Well, it's too bad Hollywood
Well, it's too bad Hollywood has to make it at all. I only saw "Minority Report" (sucked), "Total Recall" (sucky, but fun..you know, with the shootin' and all), and "Blade Runner" (most promising of the bunch but sheesh have a stiff chair and a mug of potent coffee for that experience).
I mean, "independents" or, perhaps more accurately, Hollywood outsiders, are capable of quality work. Hell, they can sometimes even get major distribution and marketing... what was that hulabalo over that movie with the wizard and the midgets the past few years...?
I loved Blade Runner and
I loved Blade Runner and think the film was beautiful in a weird post-apocalyptic 40s noir Seattle kind of way.
Few books work as film anway as the genres are just too different. Slaughterhouse 5 is the only "success" that comes to my mind.
GP,
GP,
"Blade Runner" just fizzles for me about halfway through. I find the most interesting and arresting scenes come in the first 45 minutes or so, and I reach a point where I don't care anymore who's a replicant and who isn't.
But it's a shame that more can't be done with lit, sci-fi especially, making good films. Remember awhile back all the posts about how awful "Starship Troopers"? How do you fuck up a great story that includes aliens and big guns and powered armor? It just seems one would have to go far out of his way to blow that.
"How do you fuck up a great
"How do you fuck up a great story that includes aliens and big guns and powered armor?"
I'm still laughing, GL. Your question is awful damn funny and straight to the point. I can't figure it out either because wanton suckiness doesn't sell very well. Maybe Buckethead has an idee.
I think the entire Ministry
I think the entire Ministry has a certain penchant for armored/atomic infantry and doesn't appreciate it when films get it all nutty and wrong.
I'm sure the indefatigable Dr. Buckets does have opinions on this, but I don't want to cause the poor guy an aneurysm. I've never met him, but I imagine nasty, visible arterial throbbing about B's head and neck-al areas when he has to deal with the "Starship Troopers" flick.
Well GP put his finger on one
Well GP put his finger on one big problem with the movie adaptation of Heinlein's classic tale of soldiers in powered armor. There was no fucking powered armor in the movie. That's how you screw up a movie with aliens and powered armor.
I keep my throbbing arteries on the inside, thank you very much. But you have accurately charactized my feelings for that sad, sad excuse for a movie.

REQUIREMENTS –
**a)** In the thread about sci-fi books turned into films, which film is called the only "success" that comes to mind?
**b)** Extend the thread about sci-fi books made into films by writing what comes next, picking up after its final sentence.

ITEMS –

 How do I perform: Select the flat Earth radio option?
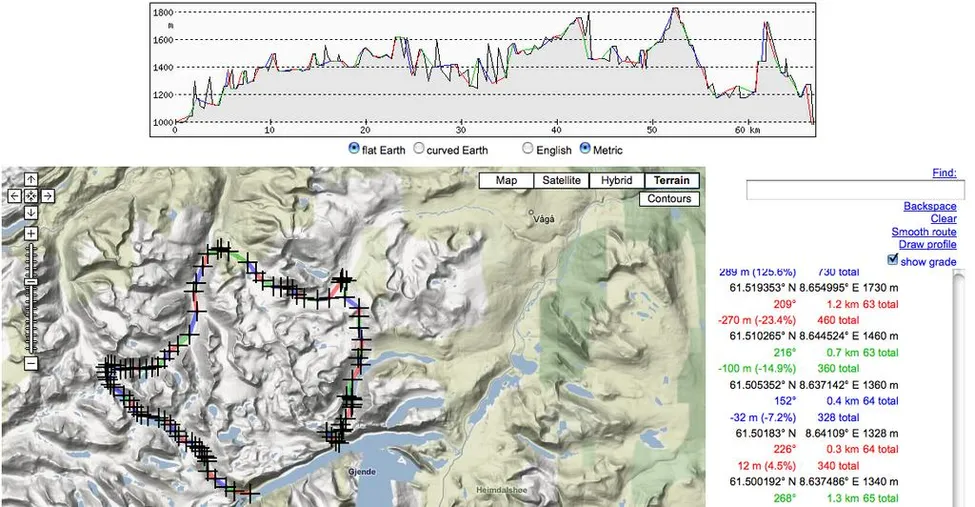[x=354, y=149]
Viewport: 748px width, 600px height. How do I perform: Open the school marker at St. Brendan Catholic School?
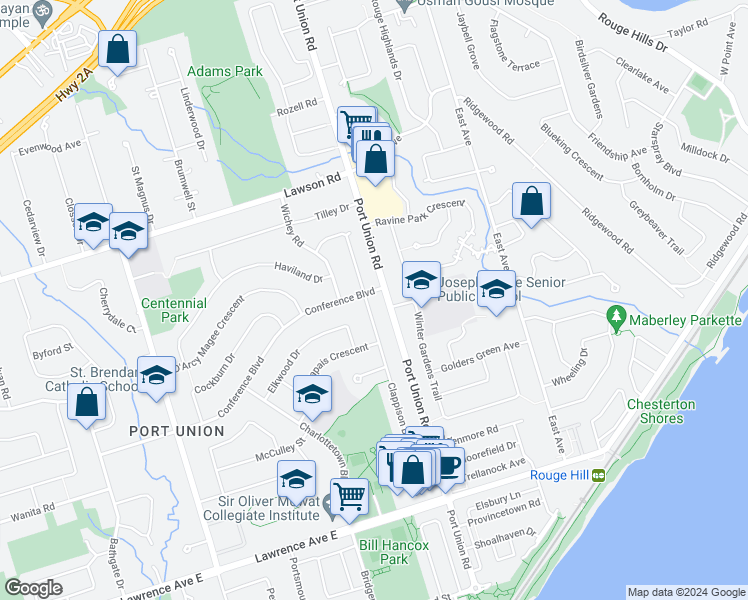[x=156, y=375]
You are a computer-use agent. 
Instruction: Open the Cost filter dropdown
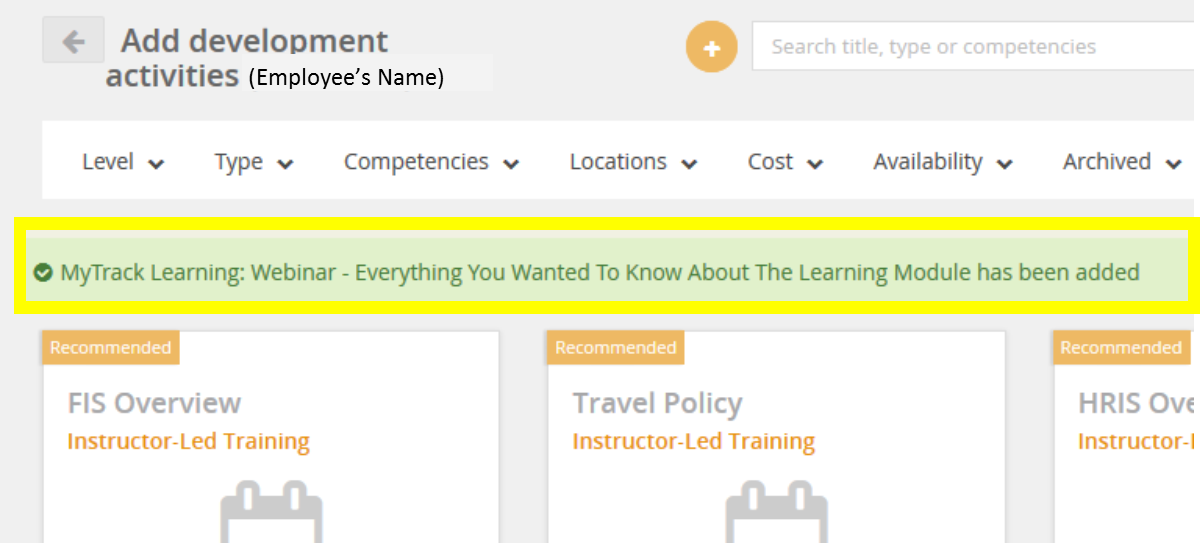tap(785, 162)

RESULTS BY TASK –
**a)** Slaughterhouse 5

**b)**
Okay, I can take people
Okay, I can take people attacking Starship Troopers(it really wasn't very good, although I didn't mind it as much as most seem to), but anyone who says that Minority Report sucks has some SERIOUS explaning to do. It's one of the few big movies I've ever seen that had a truly good story - not to mention all the other things it had going for it. I loved it, it's one of the handful of movies I own, and I'm really wondering how anyone can really dislike it.
Alex, I'm with you on that
Alex, I'm with you on that one. I like MR, and Bladerunner as well. I know they are completely different from the original stories, but very good movies on there own.
Movies made from Dick's oevre are hit or miss - some very good, some very bad. Heinlein, however, has been uniformly destroyed by Hollywood. I still want to see a film noir version of "The Unpleasant Profession of Jonathan Hoag."
Look, that's the whole
Look, that's the whole problem right there. If the flicks go too far afield form how I imagined the characters and scenes on the page, the film is wrong. Or at best, grudgingly OK. And there's alot of room for movies to fail that way- cheesy, instantly obsolecent music, for example.
I'm just a bitch over it, what can I say?
Regarding the movie versions
Regarding the movie versions of Dick's storys, it is sort of like the stars aligning perfectly to have the right people to be able to express in film what his storys sometimes only hint at. In my view, Bladerunner really was one of those times. You can't really expect two of those moments in one lifetime.